029: EMG and Muscle Activation

electromyography neuroscience Sep 06, 2021

Electromyography (EMG) is a type of technology that is used to measure the activity of muscles.

The most common type of EMG device used is surface EMG, which utilises tools called electrodes placed on the skin, directly over the muscle(s) about which the researchers want to gather data.

Sometimes, electrode needles are used to collect data from the muscle itself (intramuscular EMG).

The signal detected by electrodes is called the electromyogram, and it shows the output from the motor neurons that supply axons to the muscle(s) being analysed.

From this signal, researchers can see which muscles are active during movement, when and how hard the various muscles contract, and if other muscles are also activating during movement.
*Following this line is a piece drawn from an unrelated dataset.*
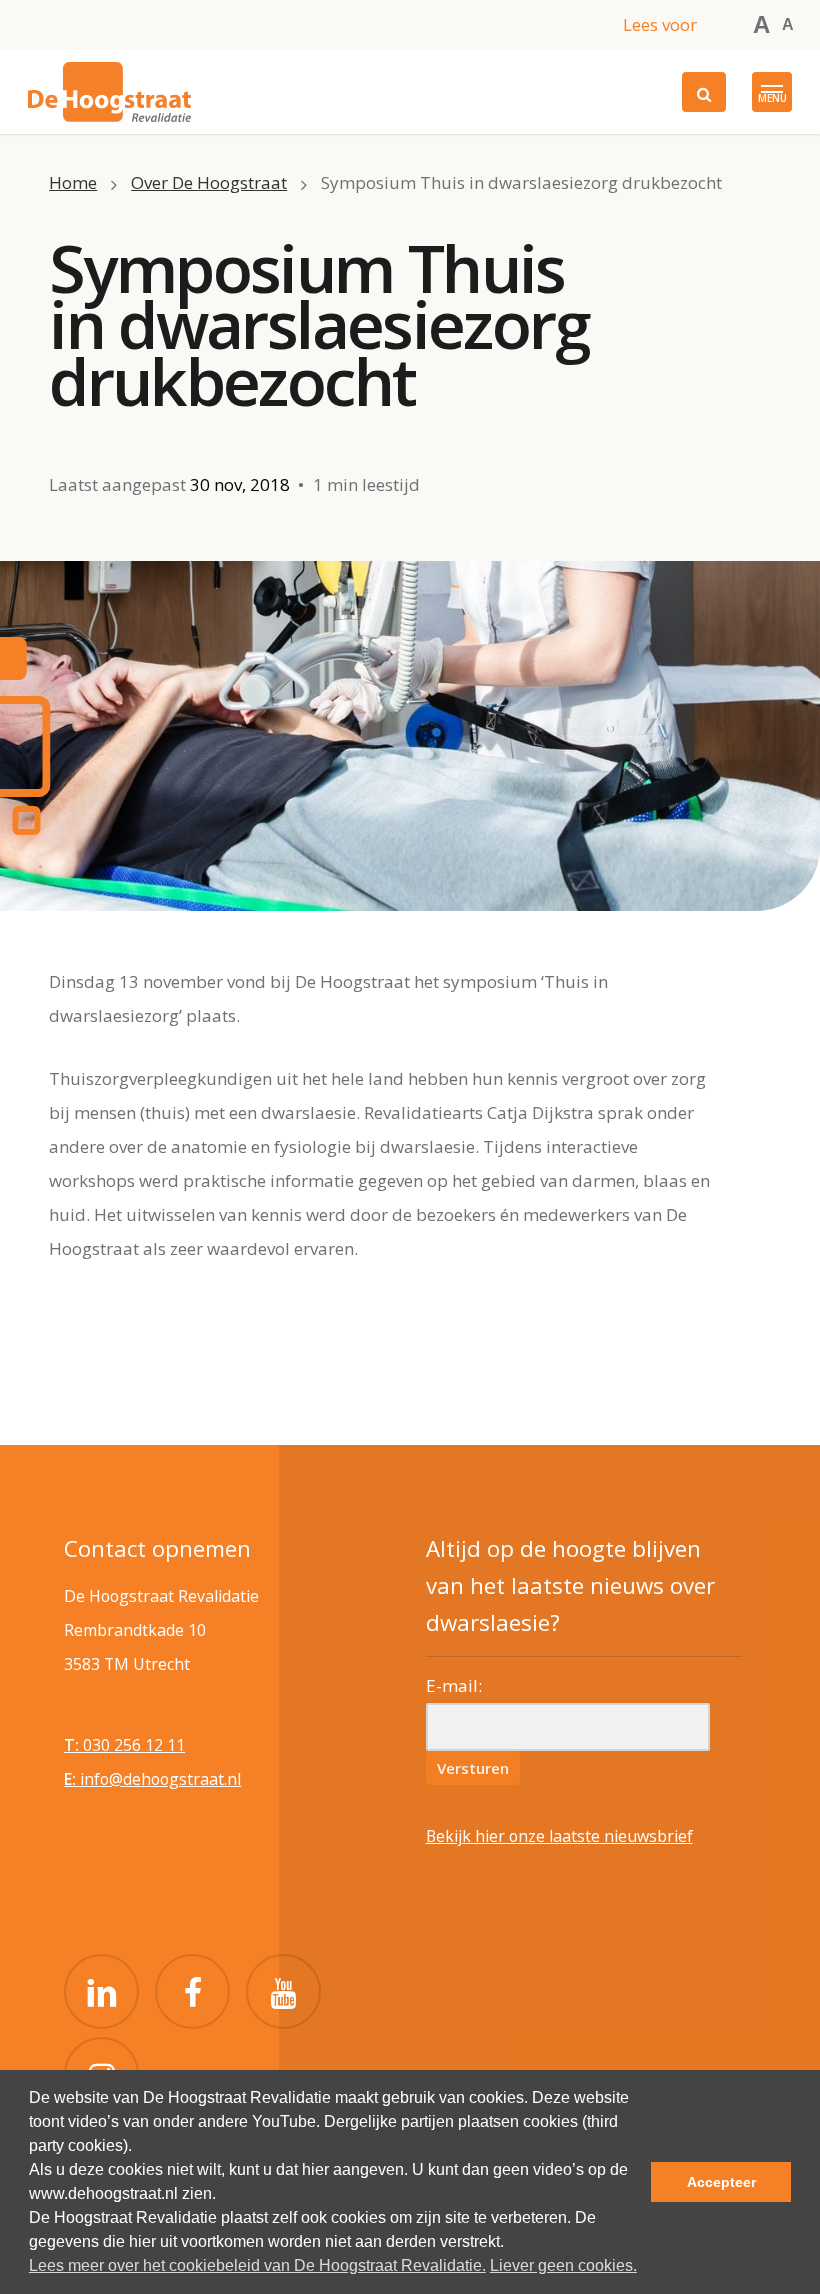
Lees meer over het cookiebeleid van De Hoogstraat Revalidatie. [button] (257, 2265)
While surface EMG is the most common technique used in electromyography studies (probably because it's easier to recruit study participants when you're not jabbing them with needles!), it does a poor job of differentiating between various muscles that are active at a given moment in time.

Many authors of EMG research articles equate the size of the EMG signal with the amount of active tension produced by a muscle during contraction, but it's essential to keep in mind several variables that can confuse interpretations of EMG measurements.

These variables include the accuracy of electrode placement on the skin, the muscle length's when EMG is measured, the speed of muscle lengthening, and passive tension arising from the layers of tissue between the muscle and electrode (fascia, fat, skin, etc.).

For these reasons, researchers generally try to avoid comparing EMG signal sizes of a given muscle across different people or over several days in the same test subject.

Unfortunately, many authors make erroneous conclusions about levels of activation and the amount of force generated by the muscle.

Activation refers to the energetic state of the muscle, and it is related to the size of the force that the muscle produces relative to the muscle's maximum ability to produce force. (Understand that 'activation' describes active conditions and thus does not include contributions of tension from passive structures like connective tissues.)

Force is related to activation, but they are not the same thing.

As stated, activation refers only to contributions of tension created by the utilisation of chemical energy, and it ignores the passive elements of the muscle-tendon unit.

Therefore, we cannot use activation to indicate the muscle's total force production capabilities (total force is a combination of both active and passive tension).

It's also important to remember that activation is not affected by a muscle's length and its speed of lengthening, but the muscle's ability to produce force is highly dependent upon length and velocity.

Activation does not account for the dynamics of muscle contractions, such as force-velocity and force-length relationships, which have been discussed in some detail in previous blog entries.

Therefore, activation relates to the number of activated fibres - not the force-generating capacity of those fibres.

This helps to explain why EMG studies that cited increased levels of muscle activation following isometric contractions during static active (PNF) stretching are not necessarily a reliable counterargument against the premise of autogenic inhibition.

Autogenic inhibition is the supposed relaxation of a stretched muscle caused by stimulation of Golgi tendon organs; in simple terms, the resistance felt during a stretch is suppressed by contraction of the stretched muscle, thus reducing the sensitivity of the stretch reflex and enabling the muscle to be stretched further.

If the stretch reflex was suppressed as the theory of autogenic inhibition suggests, a decrease in active tension (muscle force) would follow the release of the isometric contraction.

Opponents of autogenic inhibition (which some training providers have erroneously referred to as reciprocal inhibition) point to the EMG studies demonstrating increased muscle activation following isometric contractions.

However, as this blog entry points out, activation and muscle force are not the same thing, and many of the EMG studies used in arguments against autogenic inhibition have suffered from methodological flaws, such as comparing output signals at disparate muscle lengths.

Another flaw of many EMG studies is that authors do not differentiate between muscle activation and muscle excitation.

Surface EMG measures changes in the polarity of muscle fibre membranes caused by nervous system excitation, and they are not the same thing.

Excitation occurs before activation, and activation accounts for excitation-contraction dynamics, whereas excitation does not.

Unfortunately, many authors use the term "muscle activation" when they are actually referring to muscle excitation or the amount of neural excitability that occurs before activation.

It is vital to be aware of the differences between excitation, activation, and muscle force when reading research articles, and to ensure the authors clarify how they define these terms in their published works.